*** Source text

Amazon’s data center rockstar James Hamilton writes in a recent blog post that Facebook’s decision to work with a utility in Iowa to have a new data center powered entirely by a nearby wind farm is a solid model for data center operators that want to adopt more clean power. That model doesn’t require the data center operator to build its own clean power, it leaves the power development in the hands of the utility, and the data center is located in an area where wind power is relatively economic.
Hamilton says he likes the approach because:
- “no clear cutting was required to prepare the land for generation and the land remains multi-use”
- “it’s not fossil fuel powered”
- “the facility will be run by a major power generation operator rather than as a sideline by the datacenter operator”
- “far more clean power is being produced than will be actually used by the datacenter so they are actually adding more clean power to the grid than they are consuming by a fairly significant margin.”

******

Problem A
Rewrite the passage about Facebook's Iowa data center from "Amazon’s data center" to "is relatively economic.", putting "solar farm" in place of "wind farm".
Problem B
According to the passage about Facebook's Iowa data center, is each statement true? (i) The new data center is to be powered entirely by a nearby wind farm. (ii) The model requires the data center operator to build its own clean power. (iii) The generation facility will be run as a sideline by the data center operator. Answer yes or no for each, and quote the words that decide it.

*** Provided data

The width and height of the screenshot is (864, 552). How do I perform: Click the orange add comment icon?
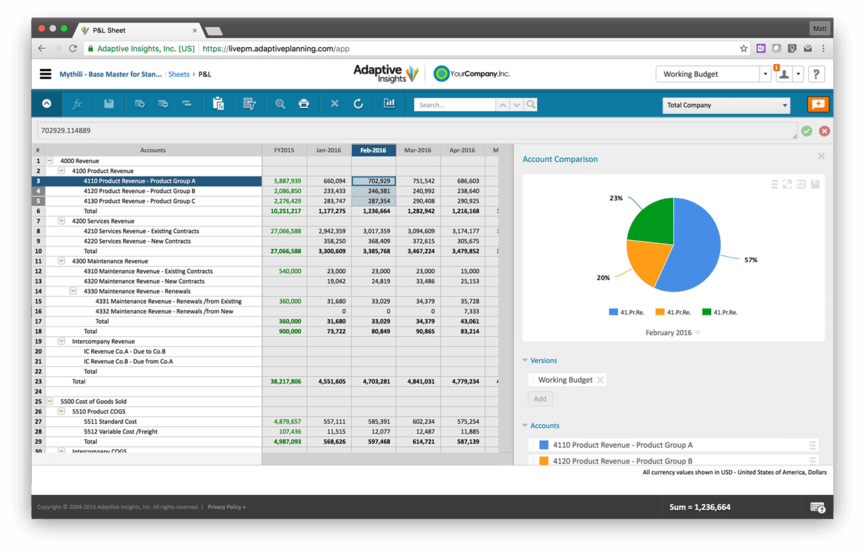click(x=817, y=104)
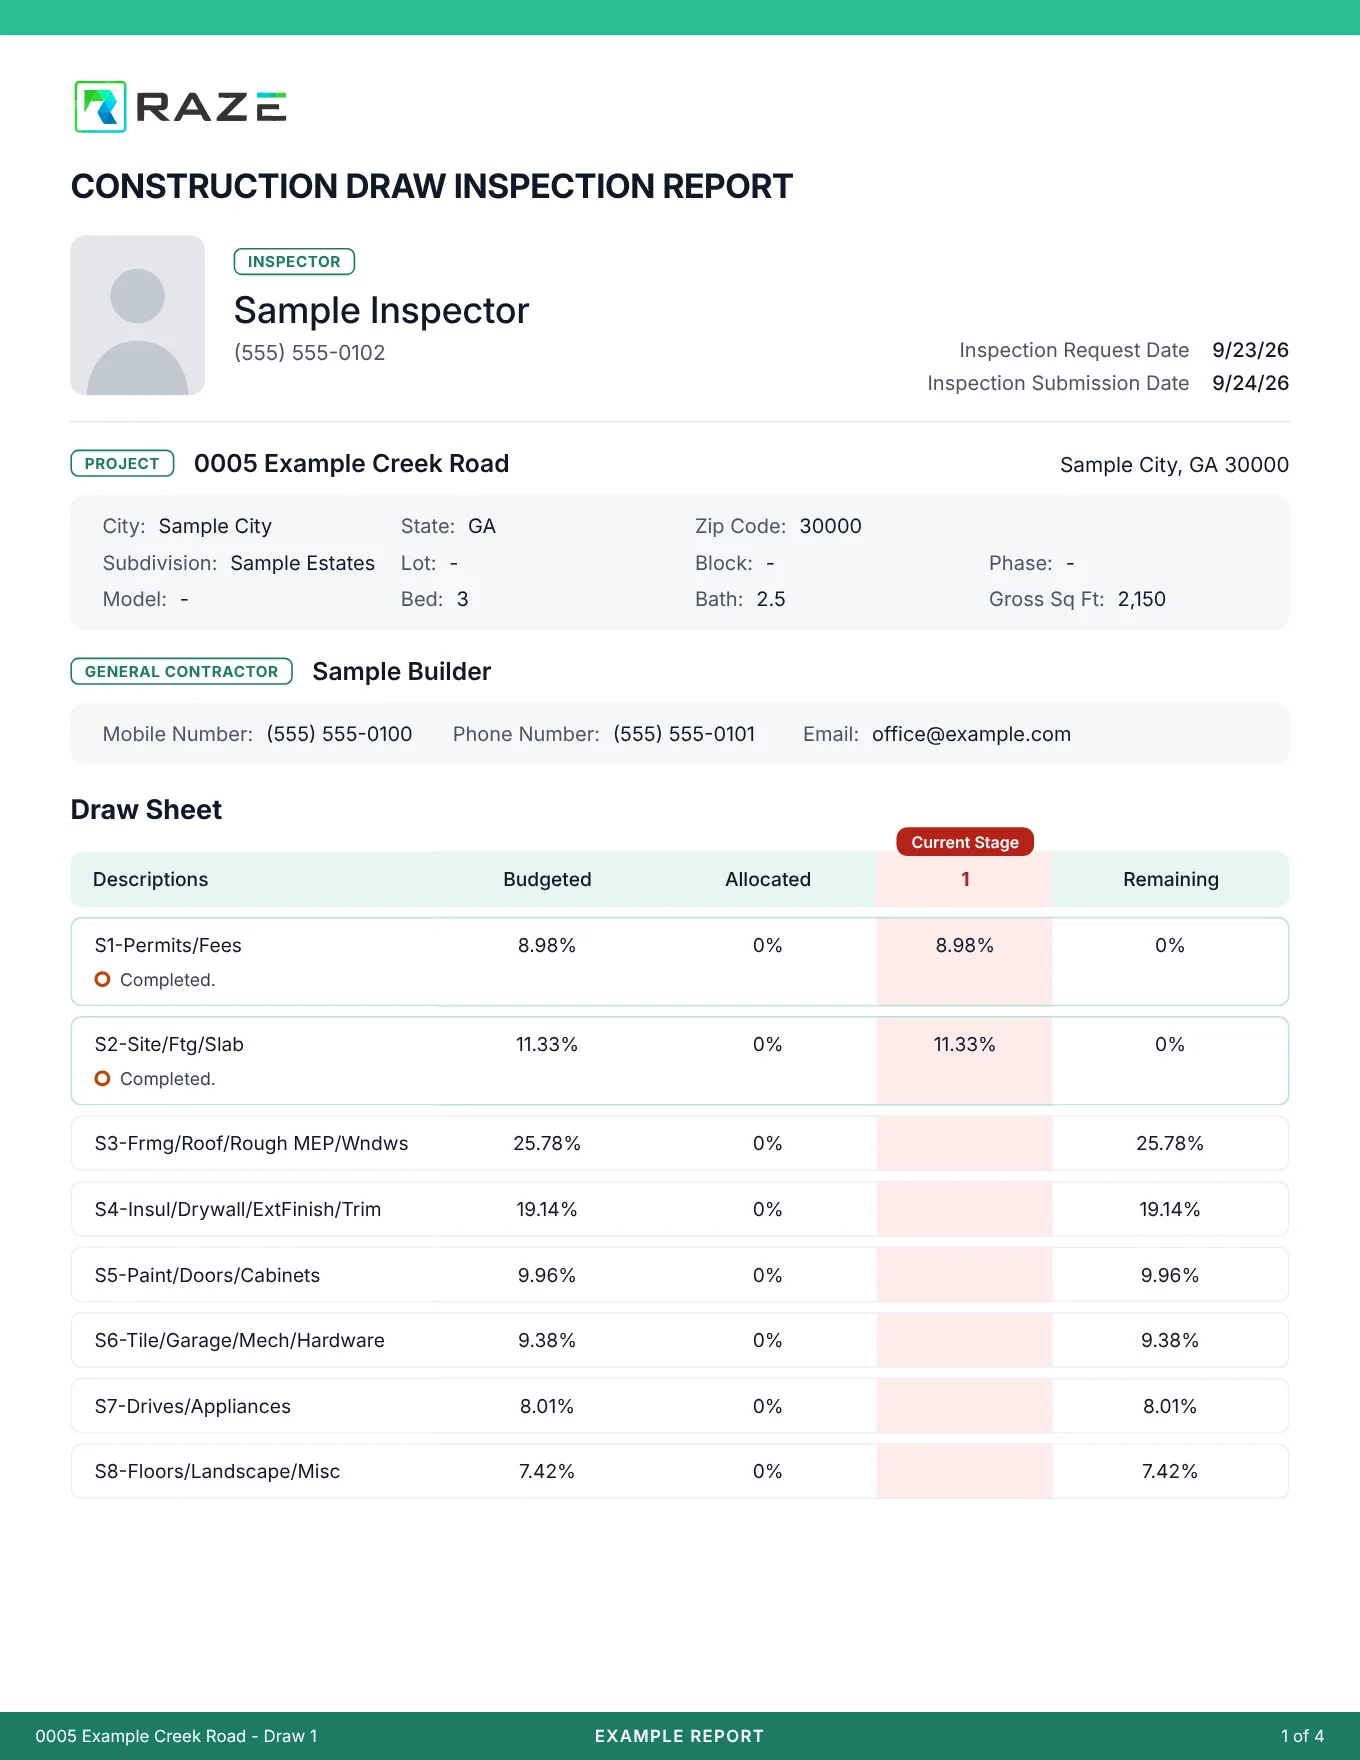Select the GENERAL CONTRACTOR badge
The width and height of the screenshot is (1360, 1760).
tap(181, 671)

******

Full solution A
Amazon’s data center rockstar James Hamilton writes in a recent blog post that Facebook’s decision to work with a utility in Iowa to have a new data center powered entirely by a nearby solar farm is a solid model for data center operators that want to adopt more clean power. That model doesn’t require the data center operator to build its own clean power, it leaves the power development in the hands of the utility, and the data center is located in an area where wind power is relatively economic.

Full solution B
(i) Yes: "to have a new data center powered entirely by a nearby wind farm"
(ii) No: "That model doesn’t require the data center operator to build its own clean power"
(iii) No: "the facility will be run by a major power generation operator rather than as a sideline by the datacenter operator"